Restate the listing word for word; omit the images.

[[ Supplied data, beginning ]]

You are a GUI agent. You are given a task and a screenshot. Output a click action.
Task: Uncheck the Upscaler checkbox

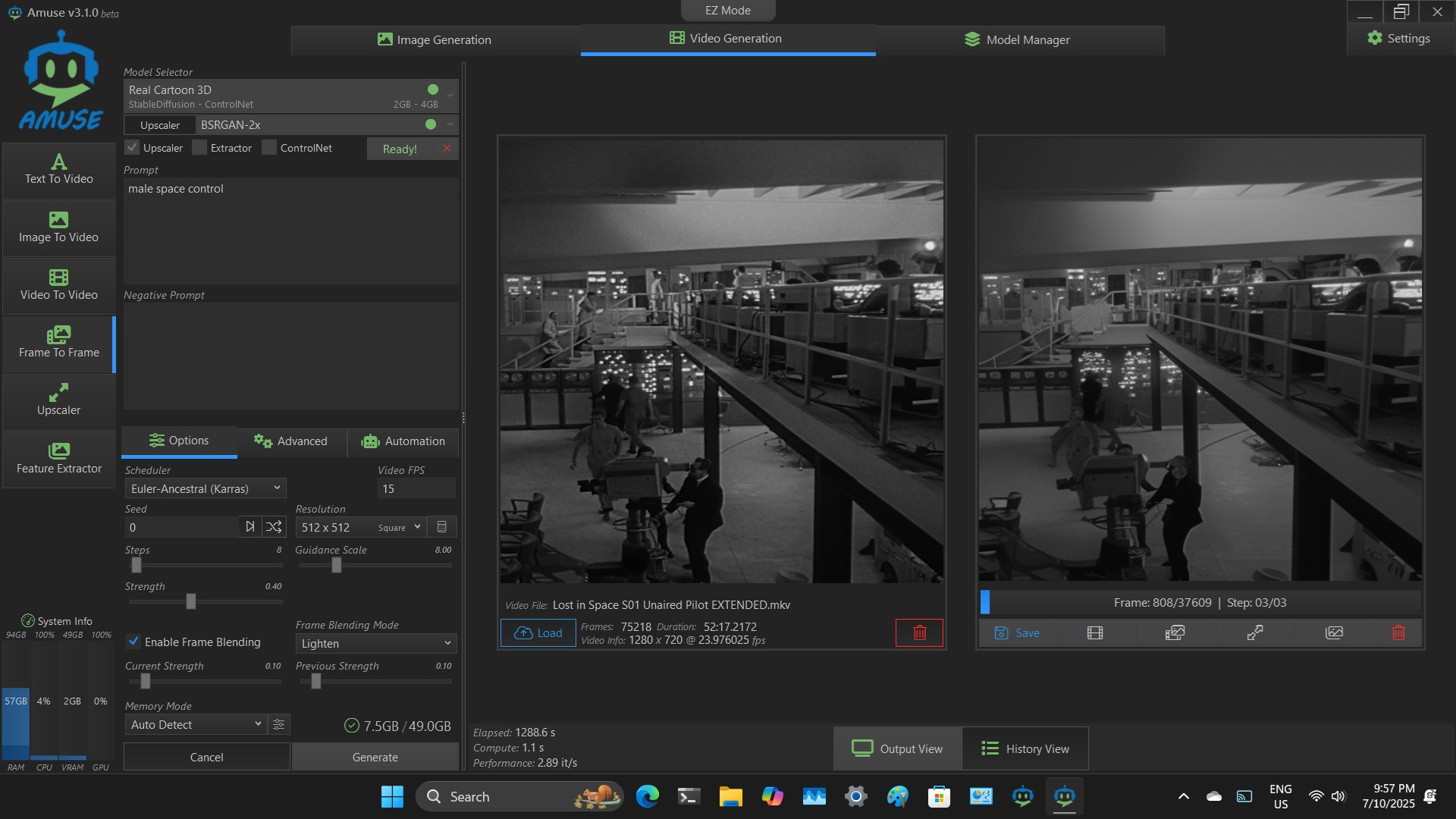point(133,148)
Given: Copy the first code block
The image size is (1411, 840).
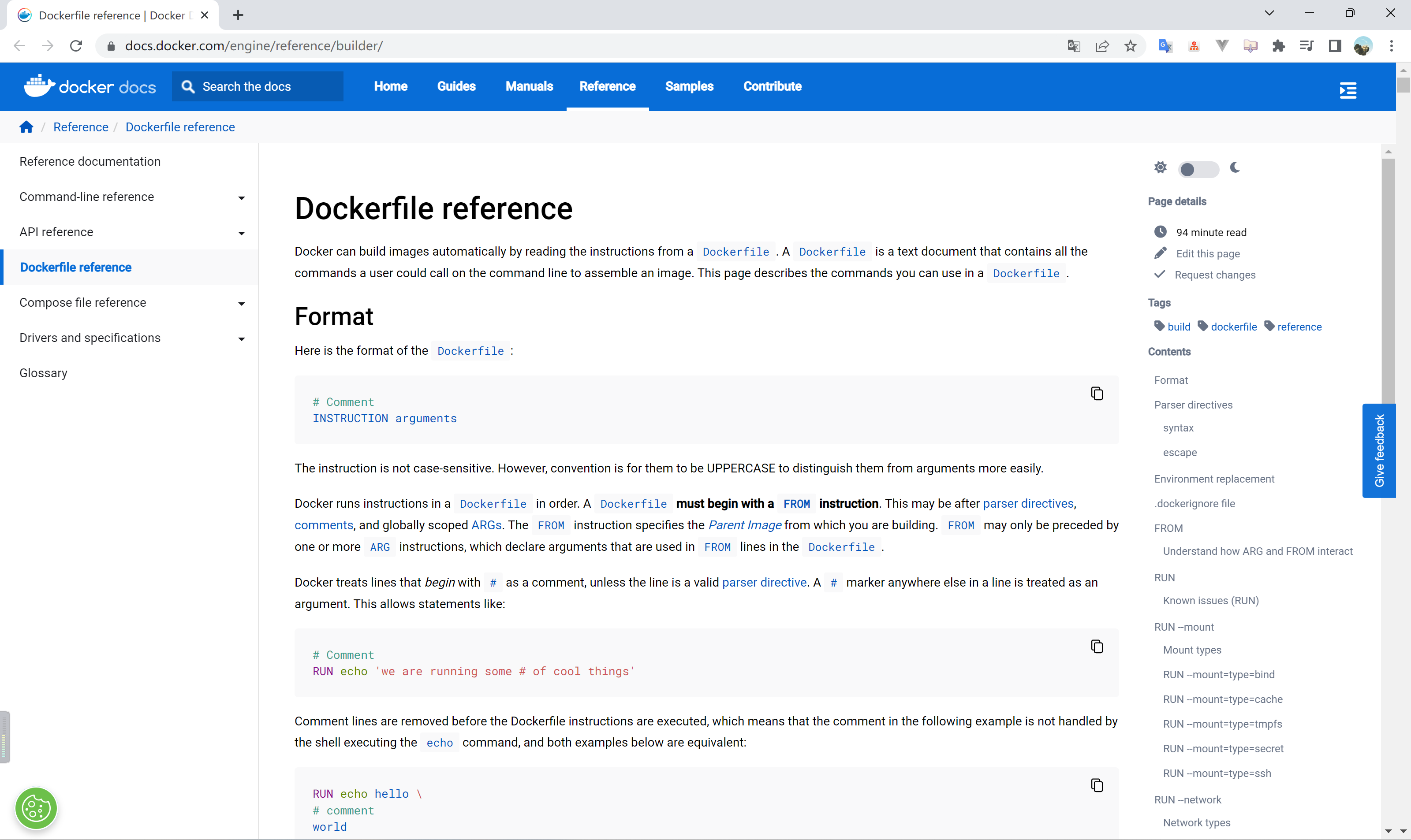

[[ Supplied data, end ]]

## Written reply
You are a GUI agent. You are given a task and a screenshot. Output a click action.
Task: Uncheck the Upscaler checkbox

point(133,148)
Given: Copy the first code block
The image size is (1411, 840).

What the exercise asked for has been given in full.